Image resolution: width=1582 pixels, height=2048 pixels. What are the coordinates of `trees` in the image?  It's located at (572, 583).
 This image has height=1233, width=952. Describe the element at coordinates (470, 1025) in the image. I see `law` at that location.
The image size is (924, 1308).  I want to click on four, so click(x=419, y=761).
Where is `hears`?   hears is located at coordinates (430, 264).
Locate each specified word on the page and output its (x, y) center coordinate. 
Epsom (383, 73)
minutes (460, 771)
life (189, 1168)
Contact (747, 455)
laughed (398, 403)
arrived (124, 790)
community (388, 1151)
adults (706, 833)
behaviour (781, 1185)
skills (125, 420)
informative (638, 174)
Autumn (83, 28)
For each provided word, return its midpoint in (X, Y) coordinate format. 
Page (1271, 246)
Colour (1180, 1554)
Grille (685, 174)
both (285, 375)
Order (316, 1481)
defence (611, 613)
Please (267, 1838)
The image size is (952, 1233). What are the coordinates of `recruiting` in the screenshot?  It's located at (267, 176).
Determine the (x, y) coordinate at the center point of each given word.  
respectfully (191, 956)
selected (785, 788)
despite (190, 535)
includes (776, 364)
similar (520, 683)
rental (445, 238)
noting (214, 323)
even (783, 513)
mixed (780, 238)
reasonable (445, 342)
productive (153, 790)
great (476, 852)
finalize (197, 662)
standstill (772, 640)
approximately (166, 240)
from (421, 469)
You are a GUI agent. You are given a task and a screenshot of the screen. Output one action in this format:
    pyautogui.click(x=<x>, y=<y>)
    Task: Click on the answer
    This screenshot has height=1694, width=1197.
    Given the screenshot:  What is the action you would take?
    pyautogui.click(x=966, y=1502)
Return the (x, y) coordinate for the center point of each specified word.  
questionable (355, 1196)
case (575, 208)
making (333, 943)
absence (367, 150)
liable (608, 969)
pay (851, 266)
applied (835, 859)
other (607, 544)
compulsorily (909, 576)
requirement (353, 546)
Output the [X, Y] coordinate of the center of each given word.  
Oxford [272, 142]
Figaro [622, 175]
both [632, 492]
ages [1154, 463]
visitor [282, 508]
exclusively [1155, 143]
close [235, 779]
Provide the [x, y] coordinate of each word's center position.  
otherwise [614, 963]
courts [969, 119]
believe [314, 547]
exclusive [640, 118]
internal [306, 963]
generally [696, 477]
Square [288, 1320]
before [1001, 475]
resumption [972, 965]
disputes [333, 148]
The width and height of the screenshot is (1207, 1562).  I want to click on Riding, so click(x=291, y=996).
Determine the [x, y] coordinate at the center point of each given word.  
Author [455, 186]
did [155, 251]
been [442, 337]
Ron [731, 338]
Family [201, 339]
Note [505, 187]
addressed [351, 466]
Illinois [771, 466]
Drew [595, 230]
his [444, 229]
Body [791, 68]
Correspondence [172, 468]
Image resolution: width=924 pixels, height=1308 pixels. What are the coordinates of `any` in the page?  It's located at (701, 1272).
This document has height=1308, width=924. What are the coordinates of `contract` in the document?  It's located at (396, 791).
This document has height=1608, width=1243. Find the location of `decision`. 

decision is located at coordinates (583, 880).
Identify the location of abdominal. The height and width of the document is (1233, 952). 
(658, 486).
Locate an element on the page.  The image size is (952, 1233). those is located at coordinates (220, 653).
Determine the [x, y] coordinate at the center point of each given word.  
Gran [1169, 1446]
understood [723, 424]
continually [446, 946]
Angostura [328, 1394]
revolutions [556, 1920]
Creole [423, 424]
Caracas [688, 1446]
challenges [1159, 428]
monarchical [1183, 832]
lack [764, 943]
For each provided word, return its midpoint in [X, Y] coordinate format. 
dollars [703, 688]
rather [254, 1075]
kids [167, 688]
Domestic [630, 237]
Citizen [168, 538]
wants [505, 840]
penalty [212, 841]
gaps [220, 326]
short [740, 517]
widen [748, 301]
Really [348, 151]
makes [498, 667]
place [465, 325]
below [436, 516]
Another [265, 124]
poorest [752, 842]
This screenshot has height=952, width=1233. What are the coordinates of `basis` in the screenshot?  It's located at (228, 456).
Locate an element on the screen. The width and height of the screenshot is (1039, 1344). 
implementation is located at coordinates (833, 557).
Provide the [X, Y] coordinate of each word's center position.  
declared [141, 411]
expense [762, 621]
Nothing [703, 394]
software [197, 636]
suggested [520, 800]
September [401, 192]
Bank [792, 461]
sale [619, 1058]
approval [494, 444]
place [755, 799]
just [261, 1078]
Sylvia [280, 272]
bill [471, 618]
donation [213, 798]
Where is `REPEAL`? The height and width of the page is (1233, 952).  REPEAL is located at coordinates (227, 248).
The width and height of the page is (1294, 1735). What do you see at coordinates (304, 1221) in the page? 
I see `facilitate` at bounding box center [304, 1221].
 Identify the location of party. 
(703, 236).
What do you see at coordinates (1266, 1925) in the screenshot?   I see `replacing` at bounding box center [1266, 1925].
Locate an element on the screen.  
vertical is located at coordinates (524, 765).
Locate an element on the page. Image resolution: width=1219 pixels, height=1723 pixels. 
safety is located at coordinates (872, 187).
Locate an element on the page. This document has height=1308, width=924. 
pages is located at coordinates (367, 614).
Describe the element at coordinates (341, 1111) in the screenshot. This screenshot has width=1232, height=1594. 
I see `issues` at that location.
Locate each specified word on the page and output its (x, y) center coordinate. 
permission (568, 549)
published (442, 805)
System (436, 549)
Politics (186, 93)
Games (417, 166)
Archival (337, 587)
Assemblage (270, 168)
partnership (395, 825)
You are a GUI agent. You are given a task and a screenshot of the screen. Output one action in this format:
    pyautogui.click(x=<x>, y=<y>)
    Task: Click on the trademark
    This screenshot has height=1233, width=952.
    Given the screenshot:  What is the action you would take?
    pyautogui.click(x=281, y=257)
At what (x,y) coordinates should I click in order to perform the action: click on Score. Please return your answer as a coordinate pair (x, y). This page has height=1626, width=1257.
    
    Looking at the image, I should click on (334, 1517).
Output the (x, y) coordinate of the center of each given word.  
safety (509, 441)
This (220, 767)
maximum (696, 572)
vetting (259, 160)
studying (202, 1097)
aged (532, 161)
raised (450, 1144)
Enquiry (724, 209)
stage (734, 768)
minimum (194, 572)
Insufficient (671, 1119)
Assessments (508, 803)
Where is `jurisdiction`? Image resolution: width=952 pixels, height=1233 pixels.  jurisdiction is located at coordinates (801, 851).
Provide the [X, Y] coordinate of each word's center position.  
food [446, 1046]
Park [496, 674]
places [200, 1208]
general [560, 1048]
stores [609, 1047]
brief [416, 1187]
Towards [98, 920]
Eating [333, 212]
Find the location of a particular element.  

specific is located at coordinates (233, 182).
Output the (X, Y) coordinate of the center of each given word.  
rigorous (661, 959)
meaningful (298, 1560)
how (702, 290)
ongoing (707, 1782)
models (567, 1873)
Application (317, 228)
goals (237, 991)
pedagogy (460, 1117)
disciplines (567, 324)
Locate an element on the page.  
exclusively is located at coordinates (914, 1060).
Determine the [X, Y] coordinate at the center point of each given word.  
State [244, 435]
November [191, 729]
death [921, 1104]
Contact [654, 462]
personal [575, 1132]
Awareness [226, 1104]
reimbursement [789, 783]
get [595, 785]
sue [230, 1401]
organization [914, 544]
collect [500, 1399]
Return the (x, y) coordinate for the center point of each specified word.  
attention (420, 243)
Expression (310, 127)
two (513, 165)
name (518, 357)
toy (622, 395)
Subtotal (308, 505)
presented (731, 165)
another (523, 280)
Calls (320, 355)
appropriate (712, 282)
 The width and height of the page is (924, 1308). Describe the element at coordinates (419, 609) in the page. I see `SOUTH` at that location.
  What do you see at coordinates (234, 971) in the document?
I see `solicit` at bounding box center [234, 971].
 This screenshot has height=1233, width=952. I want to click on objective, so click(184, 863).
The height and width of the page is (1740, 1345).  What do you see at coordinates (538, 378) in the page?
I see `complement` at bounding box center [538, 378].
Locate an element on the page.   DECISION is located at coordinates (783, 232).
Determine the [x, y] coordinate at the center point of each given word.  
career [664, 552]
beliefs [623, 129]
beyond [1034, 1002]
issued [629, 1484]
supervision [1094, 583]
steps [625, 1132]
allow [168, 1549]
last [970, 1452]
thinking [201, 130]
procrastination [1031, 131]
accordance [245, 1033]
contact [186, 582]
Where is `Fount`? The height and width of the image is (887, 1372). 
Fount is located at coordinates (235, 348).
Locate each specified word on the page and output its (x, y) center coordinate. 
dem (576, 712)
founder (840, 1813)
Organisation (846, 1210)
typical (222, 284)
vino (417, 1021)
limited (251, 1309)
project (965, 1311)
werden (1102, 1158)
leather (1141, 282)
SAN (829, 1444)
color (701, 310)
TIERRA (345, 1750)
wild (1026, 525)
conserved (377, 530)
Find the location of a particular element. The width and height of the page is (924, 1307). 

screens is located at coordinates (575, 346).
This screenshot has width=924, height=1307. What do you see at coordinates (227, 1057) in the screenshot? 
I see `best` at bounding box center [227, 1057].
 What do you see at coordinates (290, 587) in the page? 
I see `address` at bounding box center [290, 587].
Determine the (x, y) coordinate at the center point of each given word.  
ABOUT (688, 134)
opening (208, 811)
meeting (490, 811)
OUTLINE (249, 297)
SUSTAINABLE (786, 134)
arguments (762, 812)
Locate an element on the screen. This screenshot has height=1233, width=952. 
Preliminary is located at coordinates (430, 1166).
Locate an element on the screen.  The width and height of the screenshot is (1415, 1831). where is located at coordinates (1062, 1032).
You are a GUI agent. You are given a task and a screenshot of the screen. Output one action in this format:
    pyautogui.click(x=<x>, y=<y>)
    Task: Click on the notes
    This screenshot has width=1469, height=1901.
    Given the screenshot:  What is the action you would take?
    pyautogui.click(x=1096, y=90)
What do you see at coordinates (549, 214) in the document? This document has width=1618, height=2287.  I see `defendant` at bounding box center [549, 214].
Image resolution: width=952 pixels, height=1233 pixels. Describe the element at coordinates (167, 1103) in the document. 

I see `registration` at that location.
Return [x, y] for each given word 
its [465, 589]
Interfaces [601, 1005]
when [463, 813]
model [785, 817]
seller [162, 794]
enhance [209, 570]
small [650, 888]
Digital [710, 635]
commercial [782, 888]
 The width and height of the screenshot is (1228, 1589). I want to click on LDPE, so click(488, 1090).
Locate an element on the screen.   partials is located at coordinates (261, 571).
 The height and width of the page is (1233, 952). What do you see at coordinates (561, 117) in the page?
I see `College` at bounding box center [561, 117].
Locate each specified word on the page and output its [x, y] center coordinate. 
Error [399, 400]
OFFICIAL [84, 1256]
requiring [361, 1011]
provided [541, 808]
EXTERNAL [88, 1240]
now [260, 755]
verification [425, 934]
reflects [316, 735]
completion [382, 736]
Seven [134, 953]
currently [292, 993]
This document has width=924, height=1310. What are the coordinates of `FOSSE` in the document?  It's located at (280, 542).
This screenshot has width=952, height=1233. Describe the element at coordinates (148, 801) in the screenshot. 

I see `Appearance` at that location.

» **Given problem**: Quote the data exactly, starting with the line that contains "his [444, 229]" and going on through the line that contains "Caracas [688, 1446]", both included.

» **Answer for the task**:
his [444, 229]
Body [791, 68]
Correspondence [172, 468]
Image resolution: width=924 pixels, height=1308 pixels. What are the coordinates of `any` in the page?  It's located at (701, 1272).
This document has height=1308, width=924. What are the coordinates of `contract` in the document?  It's located at (396, 791).
This document has height=1608, width=1243. Find the location of `decision`. 

decision is located at coordinates (583, 880).
Identify the location of abdominal. The height and width of the document is (1233, 952). 
(658, 486).
Locate an element on the page.  The image size is (952, 1233). those is located at coordinates (220, 653).
Determine the [x, y] coordinate at the center point of each given word.  
Gran [1169, 1446]
understood [723, 424]
continually [446, 946]
Angostura [328, 1394]
revolutions [556, 1920]
Creole [423, 424]
Caracas [688, 1446]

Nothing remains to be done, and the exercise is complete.